Schattenspiele

October 2, 2012 Lukas Drexler

Schattenspiele

 

Betreuer: Julian Rubisch, Jakob Doppler

Inhalt:

Das Ziel unseres Projektes war, durch tracking von Schatten, Audiosignale zu steuern.

Durch eine Webcam wurden RBG-Signale aufgezeichnet die anschließen durch denn Befehl rbg2luma in ein schwarz-weiß Signal umgewandelt werden.
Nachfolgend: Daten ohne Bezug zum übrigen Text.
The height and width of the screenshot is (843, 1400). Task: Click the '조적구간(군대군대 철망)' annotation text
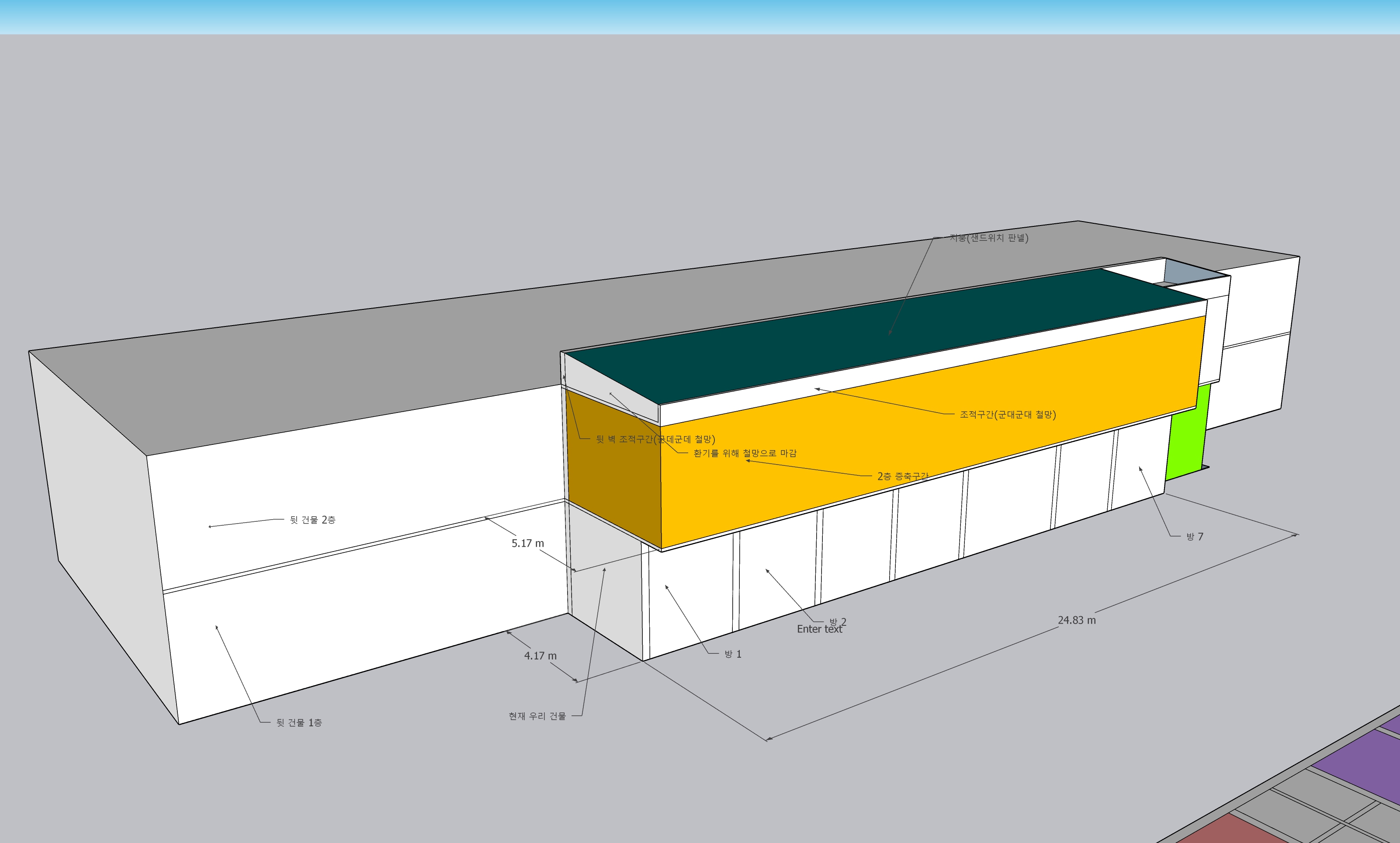[1008, 415]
Zusätzlich haben wir denn Befehl jit.matrix, pak srcdimstart und pak srcdimend eingebaut, der denn teilweise schlecht beleuchteten Rand abschneidet und das ganze auf ein Format von 320×240 ausgibt. Dieses Signal läuft weiter in cv.jit.threshold was die ungleichmäßig ausgeläuchteten Flächen, durch eine Toleranz ausgleicht. Hier ist es möglich über die Variablen Radius und Threshold die Toleranz an denn Video-Input anzupassen. Danach kommt der Befehl cv.jit.label der die erkannten Blobs miteinander vergleicht und zu kleine Blobs raus filter. cv.jit.blobs.centroids sucht danach denn Mittelpunkt der gefunden Masse. Dieser Befehl läuft in zwei weiter Funktionen. Einerseits cv.jit.blobs.centroids.draw welches das Signal in einem Video anzeigt und zum anderen jit.unpack 4 der die Matrizen auf die X- Koordinate, Y-Koordinate und denn Flächenwert aufteilt. Die X-Koordiante steuert die Frquenz des Sinus. Der Befehl if $i1==0 then 15000 else $i1 gibt an, das wenn X 0 ist eine Frequenz von 15000Hertz abgespielt wird. Wenn der Wert anders ausfällt, wird dieser Wert als Frequenz verwendet. Die Y-Koordiante is für die Lautstärke verantwortlich. Der Y-Wert wird durch 240 und mal 157 gerechnet, um von der Matrix auf den Gain-Regler zu kommen. Danach wird das Ergebnis mit 100 addiert, um die Lautstärke zu erhöhen. Durch denn Befehl if$i1==0 then 150 else $i1wird festgelegt, da bei einem Y-Wert von 0 der Ton nicht mehr hörbar ist, das die Lautstärke auf einen Wert von 150 aufgezogen wird. Der Wert der Fläche steuert die Frequenz des Sägezahns. Sprich je mehr schattige Flächen sich im Bild befinden, desto höher ist auch die Frequenz.